Job SummaryWe have an exciting opportunity for an Information Systems Security Officer (ISSO) to join our Security Classification team. This position is located in Acton, MA.
With limited direction, this position exercises considerable latitude in monitoring, evaluating and administering system compliance with information technology (IT) security requirements to ensure company, regulatory and customer requirements are met.
DUTIES AND RESPONSIBILITIES:- Assists leadership in interpreting regulations as they apply to information systems, platforms, and IT operating processes, practices and procedures.
- Develops or modifies the classified computing environment to comply with information security plans and requirements.
- Assists in development of System Security Plans, instructions, guidance, and standard operating procedures.
- Performs system and platform audits; analyzes results and provides reports to management.
- Provides architectural analysis of cybersecurity features and relates existing systems to future needs and cybersecurity trends.
- Identifies risks and recommends/implements improvements; ensures corrective measures are taken when incidents or vulnerabilities are discovered.
- Maintains knowledge of applicable policies, regulations, and compliance documents related to classified computing assets and environments.
- Represents the organization as a senior cybersecurity contact with internal and external representatives.
- Integrates security requirements (e.g. DISA STIGs) into new architectures or adapts them to existing solutions.
- Maintains the strict confidentiality of sensitive information.
- May serve as technical lead during incident response situations.
Additionally, will serve as the Assistant Facility Security Officer (AFSO):- Prior AFSO experience preferred, but not required as training will be provided by the FSO
- Provides limited support to the Facility Security Officer (FSO) in administering security programs in accordance with company and government requirements
- Assists in handling and safeguarding classified materials, ensuring all procedures comply with applicable regulations.
- Helps implement and maintain security plans, visitor control procedures, and access control systems.
- Maintains accurate access and alarm records, and assists with audits or inspections as required.
- Ensures compliance with 32 CFR Part 117 (NISPOM Rule) and other relevant security regulations.
- Performs other duties as assigned.
- Responsible for observing all laws, regulations and other applicable obligations wherever and whenever business is conducted on behalf of the Company.
- Expected to work in a safe manner in accordance with established operating procedures and practices.
Job Qualifications- Typically requires a bachelors degree in a related discipline and six or more years of progressive professional experience in information assurance or a related field. Equivalent professional experience may be substituted in lieu of education.
- Must possess and maintain an active DoD Secret security clearance.
- Must maintain DoD 8570 IAM Level I (e.g. Security +) professional certification as required by customers or contractual obligations.

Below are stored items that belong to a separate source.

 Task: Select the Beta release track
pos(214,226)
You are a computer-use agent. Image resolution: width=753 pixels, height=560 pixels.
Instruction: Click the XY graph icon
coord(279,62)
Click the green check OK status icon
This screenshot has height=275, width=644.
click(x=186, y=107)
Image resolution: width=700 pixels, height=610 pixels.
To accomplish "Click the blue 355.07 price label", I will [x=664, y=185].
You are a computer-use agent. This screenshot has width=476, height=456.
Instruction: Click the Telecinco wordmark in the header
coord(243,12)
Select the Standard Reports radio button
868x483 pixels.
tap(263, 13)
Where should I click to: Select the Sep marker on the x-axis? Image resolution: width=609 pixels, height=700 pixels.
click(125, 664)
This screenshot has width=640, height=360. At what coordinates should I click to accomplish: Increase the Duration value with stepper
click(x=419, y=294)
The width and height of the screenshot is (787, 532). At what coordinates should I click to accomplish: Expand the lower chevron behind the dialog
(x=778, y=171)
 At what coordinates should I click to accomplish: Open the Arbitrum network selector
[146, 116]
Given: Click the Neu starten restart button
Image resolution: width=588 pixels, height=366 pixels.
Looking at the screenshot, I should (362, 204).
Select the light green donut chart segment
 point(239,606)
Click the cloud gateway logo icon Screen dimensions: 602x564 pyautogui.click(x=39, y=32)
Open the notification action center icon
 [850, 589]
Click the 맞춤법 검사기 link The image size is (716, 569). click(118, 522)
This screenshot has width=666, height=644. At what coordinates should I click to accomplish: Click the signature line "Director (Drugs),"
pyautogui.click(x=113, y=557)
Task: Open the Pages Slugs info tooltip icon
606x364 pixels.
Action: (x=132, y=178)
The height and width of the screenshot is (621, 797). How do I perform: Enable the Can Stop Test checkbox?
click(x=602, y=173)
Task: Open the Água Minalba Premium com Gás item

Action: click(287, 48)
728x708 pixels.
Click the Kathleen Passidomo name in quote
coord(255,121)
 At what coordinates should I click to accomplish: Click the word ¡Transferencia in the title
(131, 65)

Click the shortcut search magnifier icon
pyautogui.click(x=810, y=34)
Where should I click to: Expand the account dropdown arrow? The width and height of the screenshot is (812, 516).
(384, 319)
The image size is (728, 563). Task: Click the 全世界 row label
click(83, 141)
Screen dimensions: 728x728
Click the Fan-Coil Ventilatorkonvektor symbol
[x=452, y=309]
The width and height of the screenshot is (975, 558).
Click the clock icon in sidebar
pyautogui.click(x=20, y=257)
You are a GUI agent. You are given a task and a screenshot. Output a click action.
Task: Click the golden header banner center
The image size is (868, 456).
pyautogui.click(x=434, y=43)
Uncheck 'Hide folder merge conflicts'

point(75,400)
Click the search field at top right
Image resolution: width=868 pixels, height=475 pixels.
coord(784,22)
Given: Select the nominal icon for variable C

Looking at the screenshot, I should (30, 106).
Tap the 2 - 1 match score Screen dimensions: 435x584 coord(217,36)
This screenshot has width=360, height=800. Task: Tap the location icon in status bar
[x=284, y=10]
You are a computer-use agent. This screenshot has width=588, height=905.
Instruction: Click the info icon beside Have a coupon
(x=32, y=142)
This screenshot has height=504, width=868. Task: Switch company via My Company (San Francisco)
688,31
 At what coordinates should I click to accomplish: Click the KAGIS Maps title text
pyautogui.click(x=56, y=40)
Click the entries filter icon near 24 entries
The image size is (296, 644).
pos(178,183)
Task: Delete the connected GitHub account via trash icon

- Experience with IC DoD policy such as Risk Management Framework and Joint SAP Implementation Guide.
- Operational experience with installing, troubleshooting, and auditing Windows desktop & server operating systems.
- Experience with DISA STIGs, SCAP tool, ACAS.
- Experience installing and troubleshooting common x86-based computer hardware.
- Must demonstrate a general understanding of information assurance principles, theories, concepts and techniques.
- Must have experience organizing, planning, scheduling, conducting, and coordinating work assignments to meet project milestones or established completion dates.
- Must possess the ability to understand new concepts quickly and apply them in an evolving environment while contributing to the development of new processes.
- Must be customer focused and possess:
- the ability to identify issues, analyze data and develop solutions to a variety of problems;
- good analytical, verbal and written communication skills to accurately document, report, and present findings;
- excellent interpersonal skills enabling an effective interface with other professionals; and
- solid computer skills.
- Ability to work independently or in a team environment is essential as is the ability to work extended hours as required.